Exercise instructions: Restate word for word the line with "Where should I click to: Toggle" and all lines after it; please stop only at the end of the listing below.

Data for review:
- Opening Delimiter -
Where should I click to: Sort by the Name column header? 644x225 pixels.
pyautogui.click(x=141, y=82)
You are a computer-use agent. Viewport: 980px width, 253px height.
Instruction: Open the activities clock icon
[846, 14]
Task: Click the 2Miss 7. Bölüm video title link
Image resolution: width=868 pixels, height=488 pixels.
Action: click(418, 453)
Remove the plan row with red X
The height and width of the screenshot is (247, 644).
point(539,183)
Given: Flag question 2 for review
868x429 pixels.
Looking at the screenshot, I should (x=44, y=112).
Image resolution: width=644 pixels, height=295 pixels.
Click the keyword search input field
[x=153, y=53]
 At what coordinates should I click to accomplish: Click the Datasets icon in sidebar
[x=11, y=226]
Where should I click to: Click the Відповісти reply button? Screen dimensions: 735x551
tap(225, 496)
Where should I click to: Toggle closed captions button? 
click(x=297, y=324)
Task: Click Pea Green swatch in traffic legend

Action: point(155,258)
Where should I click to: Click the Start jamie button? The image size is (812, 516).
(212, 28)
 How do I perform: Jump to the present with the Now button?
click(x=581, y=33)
- Closing Delimiter -
Response below:
Where should I click to: Toggle closed captions button? 
click(x=297, y=324)
Task: Click Pea Green swatch in traffic legend

Action: point(155,258)
Where should I click to: Click the Start jamie button? The image size is (812, 516).
(212, 28)
 How do I perform: Jump to the present with the Now button?
click(x=581, y=33)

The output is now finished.